End-User Verification Testing
Overview
Execute verification tasks that validate real infrastructure behavior through structured Setup/Action/Assert sequences. Classify tasks at runtime (CLI/GUI/SUBJECTIVE) to determine whether to auto-approve or present human checkpoints. This skill transforms tasks marked with TEST: into executable verification sequences with captured evidence.
Violating the letter of the rules is violating the spirit of the rules.

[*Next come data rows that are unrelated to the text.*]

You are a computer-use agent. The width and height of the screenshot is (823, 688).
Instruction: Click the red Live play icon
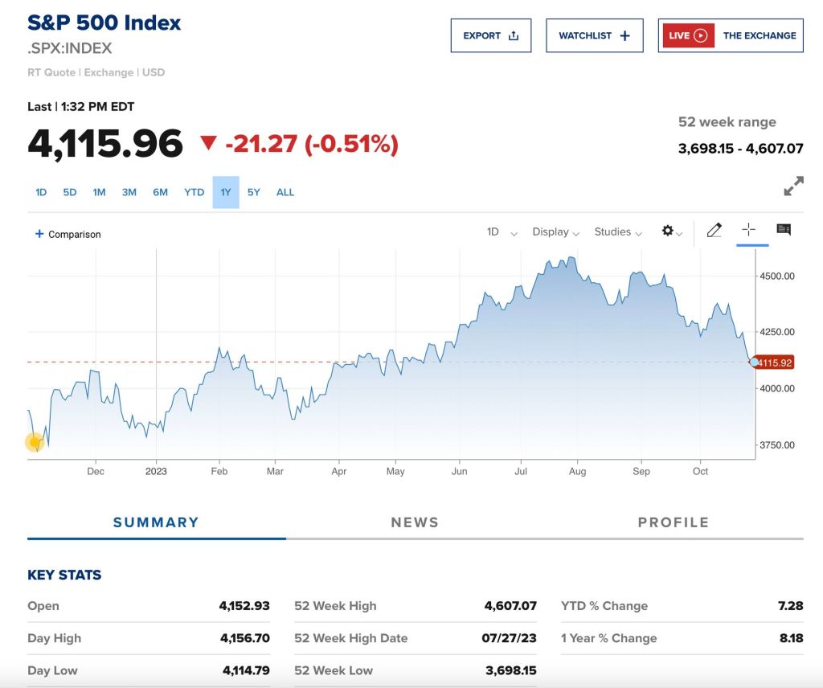pos(700,35)
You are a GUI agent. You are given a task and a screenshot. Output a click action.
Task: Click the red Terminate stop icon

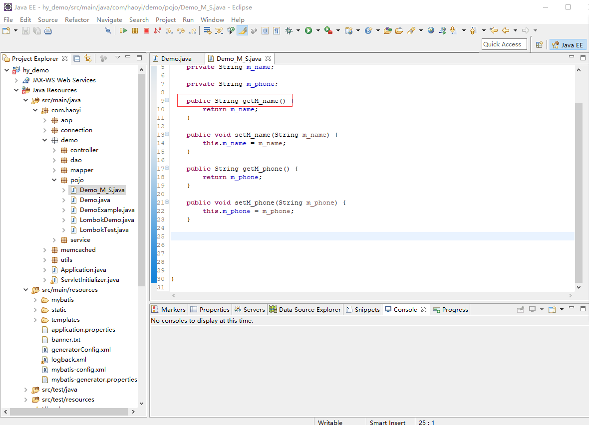(x=146, y=30)
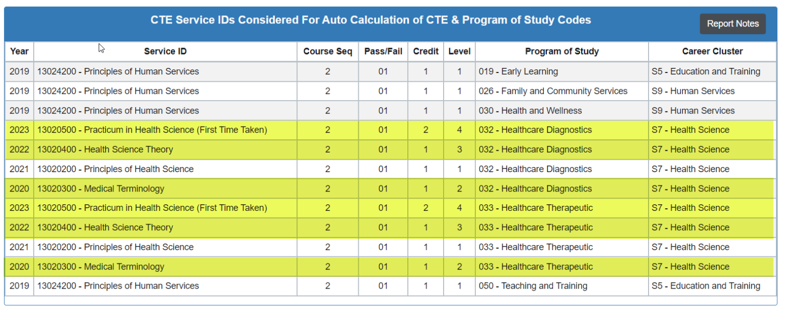785x311 pixels.
Task: Click the Level column header
Action: coord(459,51)
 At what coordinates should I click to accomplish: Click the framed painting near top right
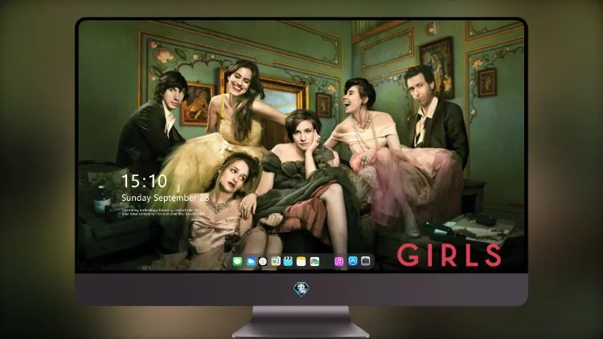point(437,67)
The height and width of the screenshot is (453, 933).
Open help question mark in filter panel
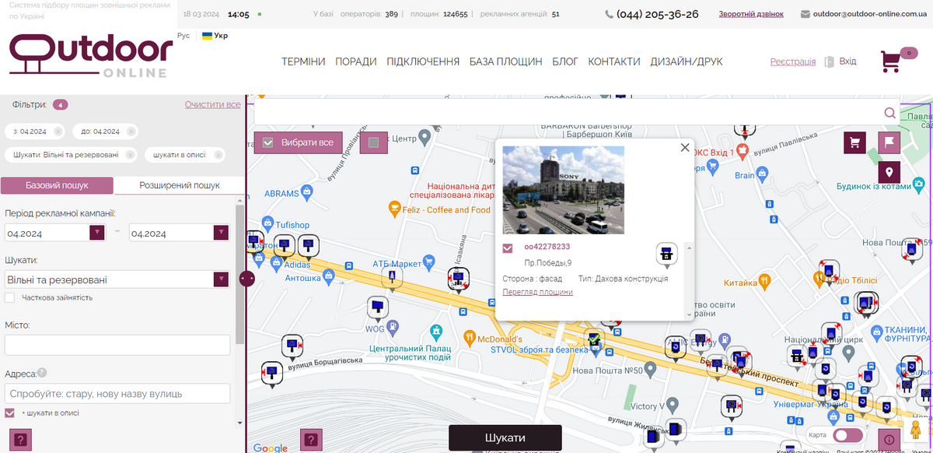click(19, 440)
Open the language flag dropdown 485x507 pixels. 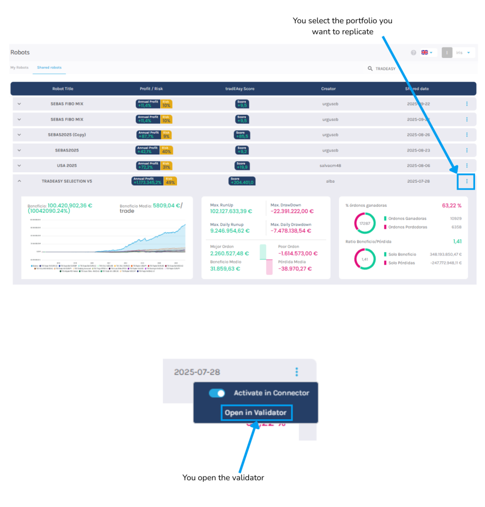(x=427, y=52)
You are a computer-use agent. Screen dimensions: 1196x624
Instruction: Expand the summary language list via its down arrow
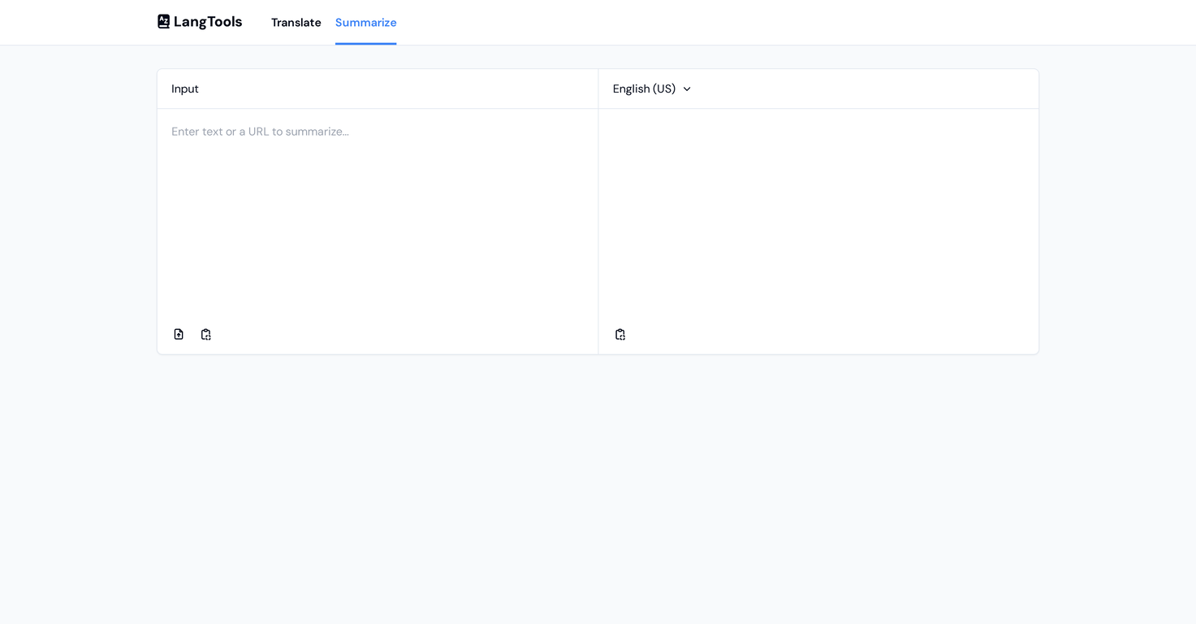pyautogui.click(x=687, y=89)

Verification testing exists to catch failures before they reach production. Every shortcut in this process is a potential production incident waiting to happen.
When to Use
-
Tasks marked with TEST: , TEST:VERIFY , or TEST:CONTRACT
-
Legacy HUMAN VERIFICATION tasks (mapped to unified format)
-
CLI command verification with expected output
-
File system state validation
-
Real process behavior testing (not mocks)
-
GUI/UI verification requiring human judgment
-
End-to-end validation before deployment
When NOT to Use
-
Unit tests that run in isolation
-
Mock-based testing without infrastructure
-
Static code analysis tasks
-
Documentation review tasks
-
Tasks without clear pass/fail criteria
-
When verification environment is unavailable
Core Process
Task Detection
Identify tasks containing verification markers:
- TN.X: TEST: - {Description}
- Setup: {Prerequisites} (optional)
- Action: {Command or instruction}
- Assert: {Expected outcome}
- Capture: {console, screenshot, logs} (optional)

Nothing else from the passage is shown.